Chemistry is increasingly using the trick that plants can do with photosynthesis: causing chemical reactions that work poorly or don’t happen spontaneously at all with light energy. This requires appropriate photocatalysts that capture light energy and make it available for reaction. In the review applied chemistry, a Chinese research team has just introduced layered core/shell quantum dots that efficiently drive complex organic transformations. Their low toxicity is a particular advantage.

Quantum dots are finely dispersed nanoscopic crystals of inorganic semiconductors. They absorb strongly in an adjustable range of the spectrum and are easy to recycle. Until now, photocatalytic quantum dots relied almost exclusively on the highly toxic elements cadmium and lead. This and their limited effectiveness have been major obstacles to their wider use.

A research team led by Kaifeng Wu (Chinese Academy of Sciences) has just introduced new quantum dots with very low toxicity and very high performance. They are activated by commercially available blue LEDs – the usually required UV light is not necessary. The secret of their success lies in their core/shell structure and the variable coatings which make it possible to “store” the light energy.

Quantum dots are only a few nanometers wide. Their core is made of zinc selenide (ZnSe) and is surrounded by a thin shell of zinc sulphide (ZnS). Blue light raises zinc selenide to an excited state in which it can easily give up electrons. The shell prevents electrons from being immediately captured by the so-called defects.

The team outfitted the surface of the shell with special benzophenone ligands that “suck up” electrons from the quantum dots, store them, and make them available for organic reactions. For example, the team was able to achieve reductive dehalogenations of aryl chlorides and additive-free polymerizations of acrylates, important reactions that work poorly or not at all with conventional photocatalysts.

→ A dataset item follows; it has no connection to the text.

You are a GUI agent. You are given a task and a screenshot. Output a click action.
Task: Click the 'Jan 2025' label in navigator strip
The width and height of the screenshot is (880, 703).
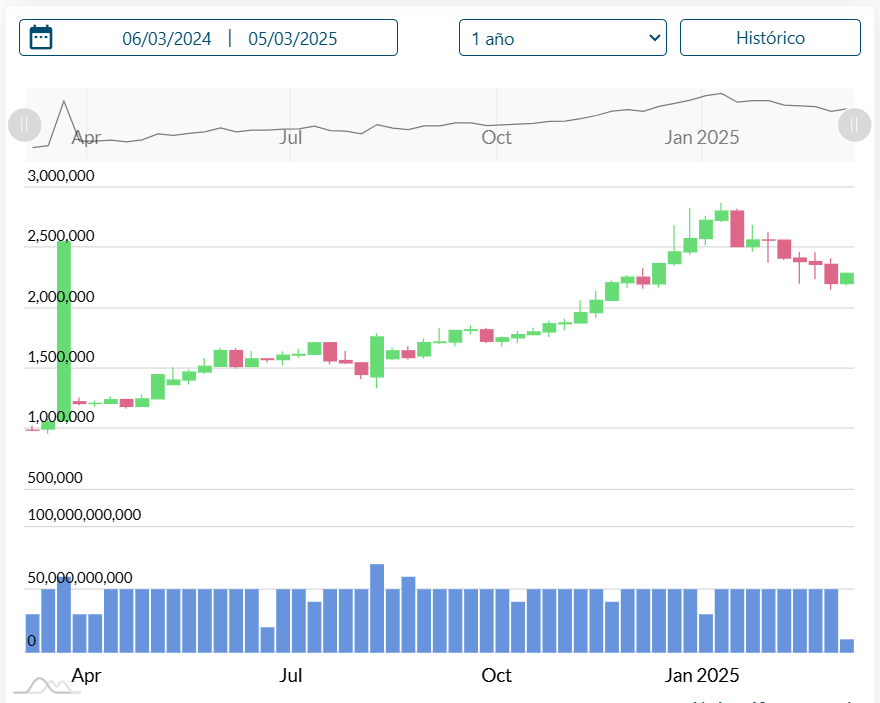702,138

A second version was made by coating the surface with biphenyl ligands capable of directly absorbing the energy of excited quantum dots. This brings them into a highly energetic, long-lived triplet state. The triplet energy “stored” in this way can be transferred to specific organic molecules, which then also enter a triplet state. In this state, they can undergo chemical reactions that are not possible in their ground state.

As a demonstration, the team carried out [2+2] homo-cycloadditions of styrene and cycloadditions of carbonyls with alkenes. These produce four-membered rings (cyclobutanes or oxetanes, respectively), which are substances that are important raw materials in areas such as pharmaceutical development.